Hospital systems—some of Austin's largest employers—are also feeling the pinch.

Baylor Scott & White committed to protecting the pay of all staff through the end of this month but, in an emailed statement, declined to say what lies ahead. "As has been widely reported, COVID-19 has had significant impacts on the operations of healthcare systems across the nation, including Baylor Scott & White," it read.

Austin Regional Clinic cut physician pay, and some staff members have accepted voluntary furloughs, according to KXAN.

St. David's HealthCare is providing 70% base pay for employees whose hours have been cut through its pandemic pay continuation program. More than 6,0000 employees across the company have received pandemic pay since March 29, which CEO David Huffstutler said has enabled the company to avoid layoffs and furloughs in an emailed statement.

Dr.
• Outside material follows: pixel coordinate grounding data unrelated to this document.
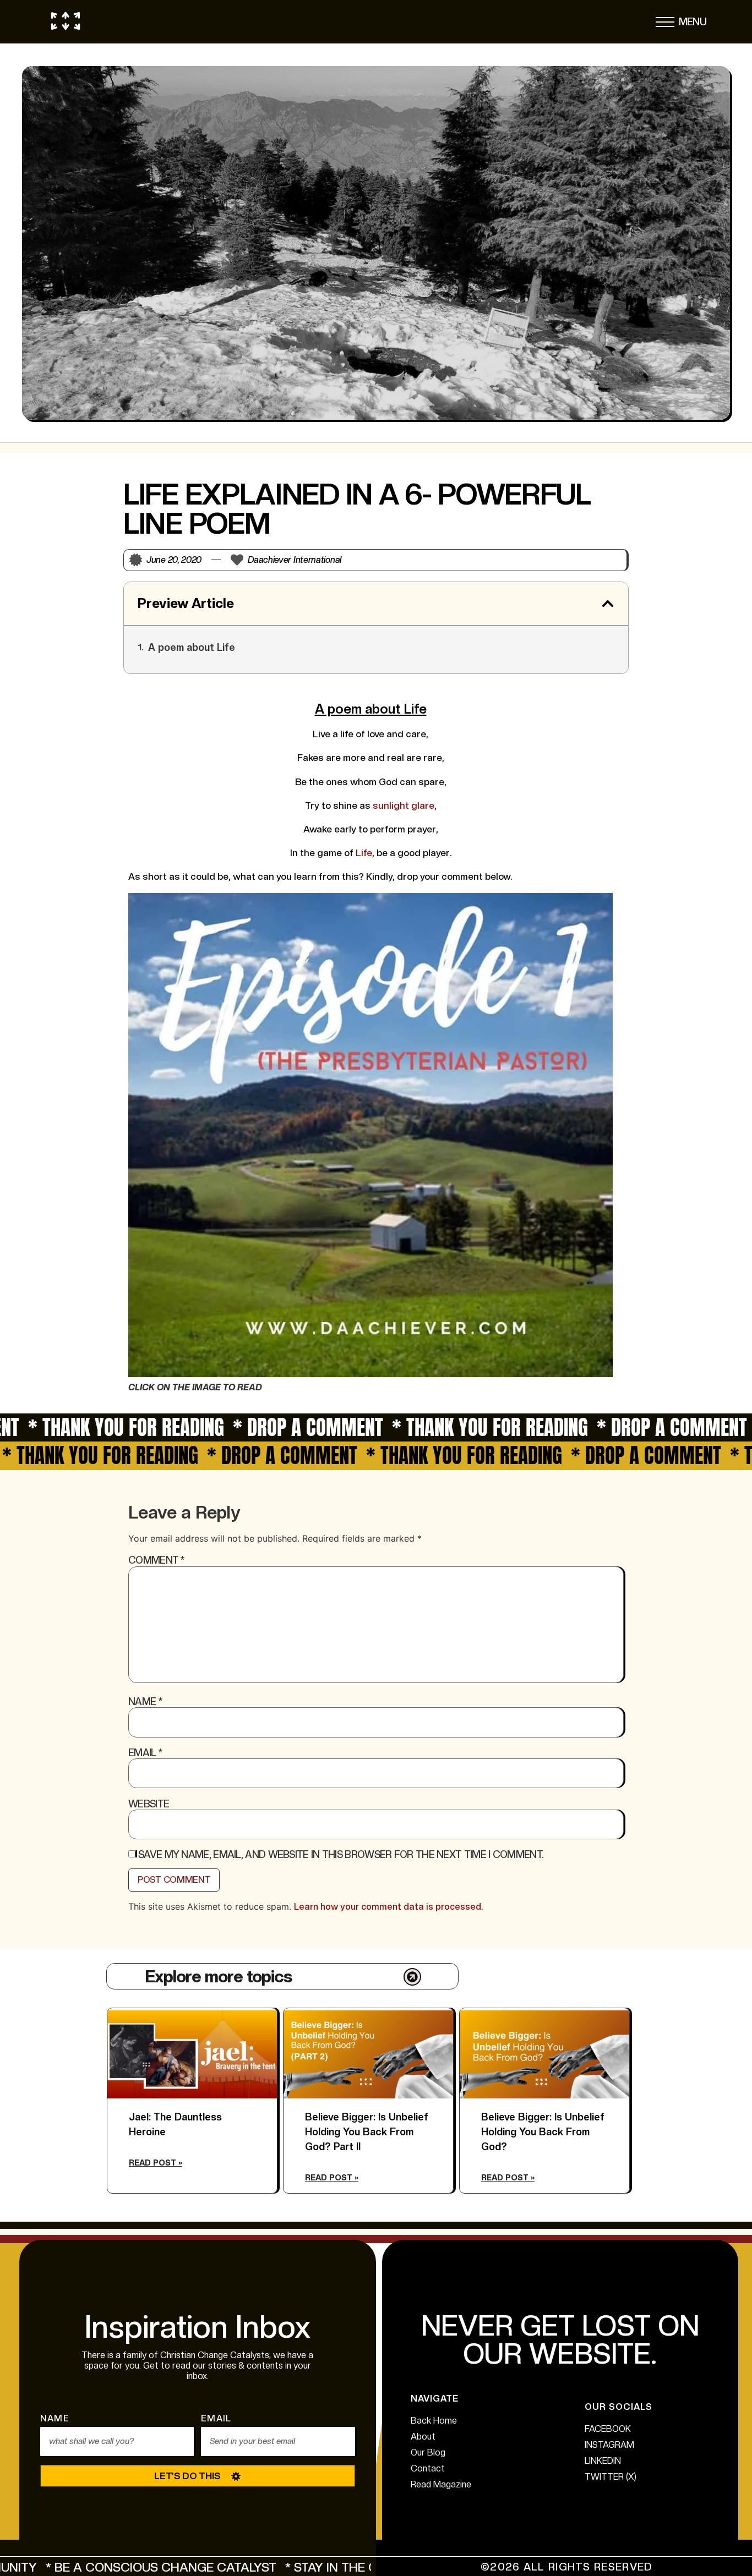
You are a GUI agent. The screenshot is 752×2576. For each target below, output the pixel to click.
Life (362, 852)
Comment (156, 1560)
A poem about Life (191, 647)
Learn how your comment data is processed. (388, 1906)
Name (145, 1702)
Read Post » (155, 2162)
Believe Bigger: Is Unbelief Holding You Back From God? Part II (366, 2131)
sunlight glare (402, 805)
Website (148, 1804)
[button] (665, 24)
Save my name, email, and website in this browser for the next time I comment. (340, 1855)
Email (145, 1753)
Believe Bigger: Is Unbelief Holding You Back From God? (542, 2131)
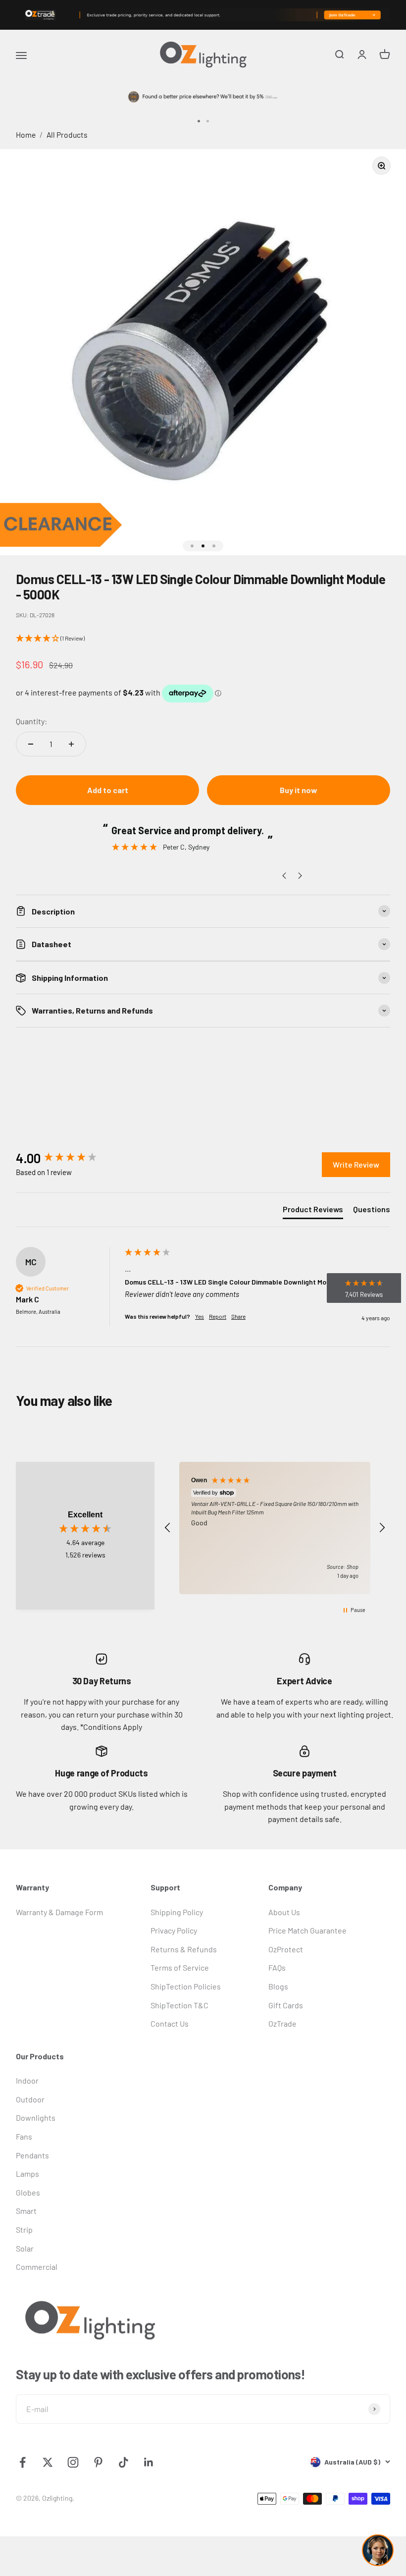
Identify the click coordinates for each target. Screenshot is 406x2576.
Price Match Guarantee (307, 1930)
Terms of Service (180, 1967)
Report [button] (217, 1316)
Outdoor (30, 2099)
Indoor (27, 2080)
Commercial (36, 2266)
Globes (28, 2192)
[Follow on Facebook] (22, 2462)
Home (26, 134)
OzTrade (282, 2023)
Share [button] (238, 1316)
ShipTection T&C (179, 2005)
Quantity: (31, 721)
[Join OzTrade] (203, 15)
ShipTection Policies (186, 1986)
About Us (284, 1912)
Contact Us (170, 2023)
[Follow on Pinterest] (98, 2462)
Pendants (32, 2155)
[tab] (313, 1211)
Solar (25, 2248)
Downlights (35, 2117)
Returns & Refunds (184, 1949)
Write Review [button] (356, 1164)
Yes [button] (199, 1316)
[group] (68, 1158)
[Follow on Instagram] (73, 2462)
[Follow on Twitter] (47, 2462)
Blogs (278, 1986)
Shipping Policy (177, 1912)
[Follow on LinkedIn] (148, 2462)
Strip (24, 2229)
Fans (24, 2136)
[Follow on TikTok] (123, 2462)
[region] (274, 1528)
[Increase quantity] (71, 744)
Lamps (27, 2173)
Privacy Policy (174, 1930)
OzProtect (285, 1949)
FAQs (277, 1967)
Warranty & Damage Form (59, 1912)
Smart (26, 2210)
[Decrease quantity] (30, 744)
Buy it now (298, 790)
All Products (67, 134)
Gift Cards (285, 2005)
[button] (203, 638)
Joseph Valenti, an OB-Gyn in Denton and a board member of the Physicians Foundation, said the pandemic has exacerbated existing problems—such as overhead costs increasing at a much faster rate than reimbursement from insurance companies, Medicare and Medicaid. "Physician practices had been underwater for a huge amount of time," he said.

The pandemic may drive physicians out of private practice and into retirement or jobs at hospitals, large medical practices or venture capital-owned firms, which cost patients more. Dr. Valenti's business, however, is bouncing back. After a "horrible" April when patient volume was down 90%, the practice is now at about 70% capacity, which he attributes in part to the field of obstetrics. "Babies never stop being born," he said. "Pandemic or not."

Dr. Temple is seeing a similar shift, but he worries that a second surge of cases this fall or winter could lead to a more complete shutdown. He and his fellow pediatricians could find new jobs at hospitals or large medical groups, he said, even if they would rather stay in private practice. But he worries about their hourly staff. "We're dedicated to trying to keep them," he said.